Descendientes de los 24 seris que quedaron después de la guerra de
exterminio, Gabriela asume la responsabilidad “para seguir conservando
todo lo que tenemos y dar la cara por todo lo que hay aquí”. A ella no
la arrullaron con canciones de cuna, sino con cantos de guerra.
Las mujeres en la lucha ya no son sólo cocineras o las que siguen a su hombre
A Punta Chueca, la otra comunidad comca’ac, llegó el entonces
Subcomandante Marcos en octubre del 2006, en el contexto de La Otra
Campaña. Fue el primer acercamiento de la tribu con las iniciativas
zapatistas y el Congreso Nacional Indígena. Gabriela era una niña
entonces. Su encuentro con esta red de pueblos, naciones y tribus del
país fue en 2016, en el marco de la asamblea que se llevó a cabo en
Chiapas para discutir la iniciativa de visibilizar las luchas de los
pueblos y llamar a la organización en el marco del proceso electoral del
2018. La tribu yaqui fue el puente.
Hoy son los jóvenes comca’ac los que participan en el Congreso y en
el Concejo. Los mayores se mantienen detrás de ellos, los protegen, pero
los dejan ir solos a las reuniones fuera del territorio. Ambas
generaciones acuerdan que los partidos políticos sólo los han usado y
dividido y que “llegó nuestro momento”, como dice Gabriela, “para unir
las fuerzas y visibilizar todas las luchas del país”.
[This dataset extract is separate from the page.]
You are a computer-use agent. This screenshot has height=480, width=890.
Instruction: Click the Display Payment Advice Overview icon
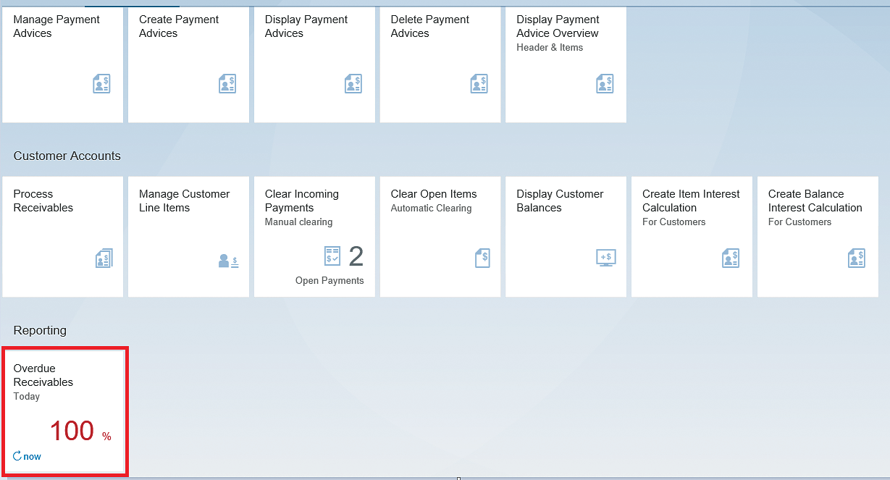(x=605, y=83)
La joven luchadora aclara que, a diferencia de los partidos,
“nosotros no prometemos nada, sino que estamos visibilizando a los
pueblos originarios y también a la sociedad civil”. Se trata, explica,
“de que afuera se conozca nuestra organización indígena, mostrar cómo
trabajamos en las comunidades. Los partidos políticos son gente que ni
siquiera conocemos y ellos eligen, ponen y quitan. Con nosotros cada
Concejal fue nombrado en asamblea, por decisión de un pueblo, esa es
otra diferencia”.
En cada acto público del Concejo Indígena de Gobierno son las mujeres
las que toman la palabra. Su vocera, María de Jesús Patricio, Marichuy,
es la última en hablar. Las voces femeninas denuncian y llaman a la
organización. “Somos muchas compañeras las que estamos en esto”, dice
orgullosa Gabriela Molina. Y todas, explica, “tenemos un trabajo en
nuestras comunidades, no es que una Concejala haya sido nombrada nada
más por bonita o por equis razón. Todas tenemos una trayectoria, muchas
son maestras, mujeres que trabajan con la medicina, que están en la
lucha social defendiendo su territorio. No somos gente que estábamos en
nuestra casa y que de un día para otro la comunidad o nuestros pueblos
nos nombraron porque sí”.
| Siempre las mujeres hemos levantado la voz para animar a los hombres a que den el paso para defender el territorio |
Las mujeres en la lucha ya no son sólo cocineras o las que siguen a
su hombre, cual fiel costumbre Adelita. Ahora toman la palabra y se
ponen a un lado de los hombres. No más atrás. Gabriela no niega el
machismo en su pueblo, pero asegura que cada vez más son las mujeres las
que levantan la voz. “Pero esto no es nuevo”, aclara, “pues siempre las
mujeres hemos levantado la voz para animar a los hombres a que den el
paso para defender el territorio”.
Asegura Gaby que antiguamente la nación comca’ac era un matriarcado y
que, en la toma de decisiones importantes, primero platicaban entre las
mujeres y ellas decidían. El machismo, dice, “llegó hace unos años y
también tiene que ver con que mujeres seris se casaron con hombres
blancos, el coxa o mexicano”. La diferencia no es poca. El coxa es el que no es comca’ac, el de afuera.
Se considera que son pocos los más de dos mil integrantes de la
nación de arena, pero el gobierno seri advierte que en 1920 llegaron a
ser sólo 200 habitantes. El incremento de la población es proporcional
al tamaño de su resistencia. Simplemente se niegan a dejar de existir.
“Aquí seguimos más vivos que nunca, luchando contra corriente, pero lo
queremos hacer. Queremos que entiendan que no estamos de acuerdo con las
reformas estructurales, que nunca nos consultan. Queremos que sepan que
no queremos sus proyectos. Queremos que ellos entiendan que estamos
aquí y queremos participar”.
Como pueblos, explica Gaby, “estamos acostumbrados a escuchar”, y es
justo lo que están haciendo en el recorrido por el país. Nada llegará
solo, dice, “así es que nosotros no nos quedamos sentados a esperar”.